The 2,340-mile Mississippi River flows from the Great Lakes through ten states — Minnesota, Wisconsin, Iowa, Illinois, Missouri, Kentucky, Tennessee, Arkansas, Mississippi, and Louisiana — before emptying into the Gulf of Mexico. Along the way, it provides drinking water for more than 18 million people as well as vital cultural, recreational, economic and wildlife resources to the entire country.
Runoff pollution from urban and rural sources along the river and its many tributaries is drastically under-regulated. The excess nitrogen, phosphorus and other materials that flow into small streams and rivers across a third of the country eventually find their way into the Mississippi and then the Gulf of Mexico. Locally, this “non-point pollution” causes excess algae that blooms into stinky and sometimes toxic masses that can decrease property values, disrupt tourism, and harm aquatic life.
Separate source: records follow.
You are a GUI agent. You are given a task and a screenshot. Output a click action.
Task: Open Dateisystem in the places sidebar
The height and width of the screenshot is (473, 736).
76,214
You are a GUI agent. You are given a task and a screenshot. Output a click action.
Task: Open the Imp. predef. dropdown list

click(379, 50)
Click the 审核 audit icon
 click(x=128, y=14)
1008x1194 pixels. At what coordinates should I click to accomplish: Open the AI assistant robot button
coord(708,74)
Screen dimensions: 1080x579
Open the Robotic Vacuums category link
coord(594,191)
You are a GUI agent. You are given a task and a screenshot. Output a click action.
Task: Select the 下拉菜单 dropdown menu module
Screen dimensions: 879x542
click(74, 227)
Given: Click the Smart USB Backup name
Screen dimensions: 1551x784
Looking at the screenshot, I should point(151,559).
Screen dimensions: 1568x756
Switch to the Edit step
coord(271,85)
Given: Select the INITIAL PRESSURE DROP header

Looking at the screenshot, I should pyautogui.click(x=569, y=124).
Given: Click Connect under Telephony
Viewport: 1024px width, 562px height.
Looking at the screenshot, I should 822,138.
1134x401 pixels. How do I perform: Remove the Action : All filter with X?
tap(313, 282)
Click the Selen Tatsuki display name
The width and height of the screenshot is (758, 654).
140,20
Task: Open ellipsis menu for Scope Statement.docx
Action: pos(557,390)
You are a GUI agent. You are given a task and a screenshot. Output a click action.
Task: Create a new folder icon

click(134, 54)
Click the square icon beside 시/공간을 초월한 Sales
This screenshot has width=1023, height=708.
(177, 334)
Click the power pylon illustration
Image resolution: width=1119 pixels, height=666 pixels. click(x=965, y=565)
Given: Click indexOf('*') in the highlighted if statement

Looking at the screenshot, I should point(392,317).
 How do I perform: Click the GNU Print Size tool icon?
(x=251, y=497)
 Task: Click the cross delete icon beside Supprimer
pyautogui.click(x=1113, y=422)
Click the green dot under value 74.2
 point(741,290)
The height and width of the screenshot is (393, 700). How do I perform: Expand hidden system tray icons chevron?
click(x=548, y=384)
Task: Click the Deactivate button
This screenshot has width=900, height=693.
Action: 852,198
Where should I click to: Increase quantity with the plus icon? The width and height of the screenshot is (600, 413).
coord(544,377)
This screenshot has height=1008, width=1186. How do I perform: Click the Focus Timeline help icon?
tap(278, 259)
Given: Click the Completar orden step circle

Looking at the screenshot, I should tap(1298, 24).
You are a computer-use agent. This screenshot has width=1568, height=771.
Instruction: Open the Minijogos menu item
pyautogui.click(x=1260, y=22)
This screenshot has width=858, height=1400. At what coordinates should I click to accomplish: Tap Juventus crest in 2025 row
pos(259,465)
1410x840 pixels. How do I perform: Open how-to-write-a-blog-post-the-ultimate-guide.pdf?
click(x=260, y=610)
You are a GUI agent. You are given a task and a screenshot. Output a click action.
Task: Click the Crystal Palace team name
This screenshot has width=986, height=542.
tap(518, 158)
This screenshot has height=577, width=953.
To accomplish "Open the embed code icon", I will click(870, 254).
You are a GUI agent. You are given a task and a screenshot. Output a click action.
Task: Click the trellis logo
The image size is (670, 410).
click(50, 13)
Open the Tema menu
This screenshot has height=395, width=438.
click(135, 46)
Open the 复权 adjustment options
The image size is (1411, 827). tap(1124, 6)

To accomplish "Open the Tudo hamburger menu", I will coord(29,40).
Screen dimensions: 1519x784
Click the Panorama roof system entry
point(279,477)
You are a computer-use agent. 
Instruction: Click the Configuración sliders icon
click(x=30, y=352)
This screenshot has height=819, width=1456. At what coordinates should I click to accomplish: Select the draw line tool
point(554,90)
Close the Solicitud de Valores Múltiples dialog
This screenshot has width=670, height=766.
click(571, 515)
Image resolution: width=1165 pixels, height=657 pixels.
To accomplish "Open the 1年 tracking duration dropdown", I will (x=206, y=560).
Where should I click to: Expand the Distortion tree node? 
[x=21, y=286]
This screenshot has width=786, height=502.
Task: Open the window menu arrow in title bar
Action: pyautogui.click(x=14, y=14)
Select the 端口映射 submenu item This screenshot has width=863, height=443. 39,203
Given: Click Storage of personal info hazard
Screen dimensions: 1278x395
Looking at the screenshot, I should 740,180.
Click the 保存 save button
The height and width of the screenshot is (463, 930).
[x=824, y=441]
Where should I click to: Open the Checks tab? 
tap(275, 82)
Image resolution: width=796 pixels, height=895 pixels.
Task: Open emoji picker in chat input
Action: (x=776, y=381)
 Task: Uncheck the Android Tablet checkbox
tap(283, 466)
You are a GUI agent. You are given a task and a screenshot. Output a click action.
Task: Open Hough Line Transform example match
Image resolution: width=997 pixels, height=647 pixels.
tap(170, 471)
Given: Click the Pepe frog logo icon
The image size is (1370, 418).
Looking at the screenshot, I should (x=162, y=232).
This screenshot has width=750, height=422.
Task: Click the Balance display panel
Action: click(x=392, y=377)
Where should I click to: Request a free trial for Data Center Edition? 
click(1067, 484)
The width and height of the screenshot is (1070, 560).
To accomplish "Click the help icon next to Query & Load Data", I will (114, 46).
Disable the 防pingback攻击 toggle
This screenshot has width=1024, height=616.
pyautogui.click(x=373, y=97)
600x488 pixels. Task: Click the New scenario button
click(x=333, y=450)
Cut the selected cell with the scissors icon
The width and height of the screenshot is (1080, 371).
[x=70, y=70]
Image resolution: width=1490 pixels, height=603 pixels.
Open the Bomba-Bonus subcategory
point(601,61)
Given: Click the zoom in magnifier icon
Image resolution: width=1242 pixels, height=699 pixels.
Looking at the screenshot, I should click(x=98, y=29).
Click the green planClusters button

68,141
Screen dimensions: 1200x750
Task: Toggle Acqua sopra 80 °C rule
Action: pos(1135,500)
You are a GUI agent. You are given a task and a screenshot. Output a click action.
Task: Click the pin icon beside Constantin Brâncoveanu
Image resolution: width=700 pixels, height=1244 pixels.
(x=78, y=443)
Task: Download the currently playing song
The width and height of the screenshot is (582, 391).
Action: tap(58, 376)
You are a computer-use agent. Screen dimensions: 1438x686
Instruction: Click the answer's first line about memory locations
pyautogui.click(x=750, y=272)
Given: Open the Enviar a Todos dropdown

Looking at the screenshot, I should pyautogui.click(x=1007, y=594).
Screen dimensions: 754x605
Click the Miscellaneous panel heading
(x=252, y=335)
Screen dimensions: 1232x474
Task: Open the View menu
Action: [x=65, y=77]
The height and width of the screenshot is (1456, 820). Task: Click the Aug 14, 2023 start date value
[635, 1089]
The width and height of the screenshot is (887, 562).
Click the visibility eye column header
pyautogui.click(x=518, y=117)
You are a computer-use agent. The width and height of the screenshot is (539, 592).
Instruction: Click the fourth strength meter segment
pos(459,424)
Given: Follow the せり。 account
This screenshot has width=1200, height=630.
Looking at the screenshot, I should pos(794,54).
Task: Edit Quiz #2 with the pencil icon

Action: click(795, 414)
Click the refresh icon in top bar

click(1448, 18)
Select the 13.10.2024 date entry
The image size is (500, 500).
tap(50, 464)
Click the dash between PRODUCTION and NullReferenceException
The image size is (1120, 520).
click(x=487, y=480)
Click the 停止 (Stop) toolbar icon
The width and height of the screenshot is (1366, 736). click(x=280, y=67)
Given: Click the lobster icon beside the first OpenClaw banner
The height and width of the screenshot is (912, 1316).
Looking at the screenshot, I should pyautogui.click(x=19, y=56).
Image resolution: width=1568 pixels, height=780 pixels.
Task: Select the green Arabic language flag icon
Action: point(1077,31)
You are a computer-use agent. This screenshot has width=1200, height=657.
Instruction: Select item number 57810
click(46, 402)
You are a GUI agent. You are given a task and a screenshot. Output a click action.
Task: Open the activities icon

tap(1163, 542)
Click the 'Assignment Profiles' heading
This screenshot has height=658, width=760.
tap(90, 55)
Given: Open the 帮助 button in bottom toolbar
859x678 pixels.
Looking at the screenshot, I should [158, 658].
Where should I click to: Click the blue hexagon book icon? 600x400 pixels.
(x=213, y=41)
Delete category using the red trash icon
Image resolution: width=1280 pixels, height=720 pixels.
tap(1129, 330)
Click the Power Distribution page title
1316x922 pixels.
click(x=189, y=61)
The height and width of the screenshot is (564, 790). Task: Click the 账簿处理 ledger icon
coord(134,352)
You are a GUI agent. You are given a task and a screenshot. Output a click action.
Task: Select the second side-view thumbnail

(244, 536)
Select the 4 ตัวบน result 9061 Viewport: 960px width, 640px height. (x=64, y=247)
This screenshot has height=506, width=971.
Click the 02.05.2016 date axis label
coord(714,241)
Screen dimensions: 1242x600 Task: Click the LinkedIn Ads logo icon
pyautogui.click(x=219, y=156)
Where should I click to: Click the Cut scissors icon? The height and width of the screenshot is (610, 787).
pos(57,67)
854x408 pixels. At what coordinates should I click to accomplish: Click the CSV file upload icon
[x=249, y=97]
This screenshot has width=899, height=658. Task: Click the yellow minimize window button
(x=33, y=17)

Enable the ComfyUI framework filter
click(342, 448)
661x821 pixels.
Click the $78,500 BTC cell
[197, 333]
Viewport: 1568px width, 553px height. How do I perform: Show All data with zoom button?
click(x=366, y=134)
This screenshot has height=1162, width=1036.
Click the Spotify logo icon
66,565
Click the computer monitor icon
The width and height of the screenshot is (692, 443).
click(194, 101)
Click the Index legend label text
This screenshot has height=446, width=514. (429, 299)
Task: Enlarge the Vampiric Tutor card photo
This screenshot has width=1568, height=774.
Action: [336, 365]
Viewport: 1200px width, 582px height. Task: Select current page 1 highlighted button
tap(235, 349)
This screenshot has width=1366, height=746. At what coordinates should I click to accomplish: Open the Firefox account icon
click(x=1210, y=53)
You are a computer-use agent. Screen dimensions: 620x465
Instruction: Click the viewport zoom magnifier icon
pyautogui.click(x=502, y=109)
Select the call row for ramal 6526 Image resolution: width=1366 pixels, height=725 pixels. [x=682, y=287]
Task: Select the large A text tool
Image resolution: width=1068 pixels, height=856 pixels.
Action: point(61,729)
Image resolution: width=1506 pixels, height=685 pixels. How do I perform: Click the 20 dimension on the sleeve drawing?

In the Gulf of Mexico, it creates a massive “dead zone” where no oxygen is available for native aquatic life to thrive.
Every state in the Midwest has at least some non-point pollution control programs, but the details and effectiveness of them varies widely.
What is ELPC Doing?
ELPC is a part of the Mississippi River Water Quality Collaborative, a diverse group of more than 20 regional and national non-profit organizations devoted to protecting our nation’s largest river. Our attorneys work with the Collaborative to:
- Advance Anti-Degradation Standards – The federal Clean Water Act’s anti-degradation requirements are designed to keep clean waters clean and improve public participation in decisions involving water quality. ELPC is a national leader on crafting and implementing anti-degradation standards.
- Promoting Better Water Quality Standards – ELPC is working to improve water quality criteria that better control nitrogen and phosphorus pollution, as well as other water pollutants.
- Implementing and Enforcing Existing Standards – ELPC reviews water pollution permits issued by state and federal agencies to evaluate whether permits reflect current law. When permits are found to be deficient, ELPC advocates for reasonable solutions that protect the environment and abide by federal clean water laws.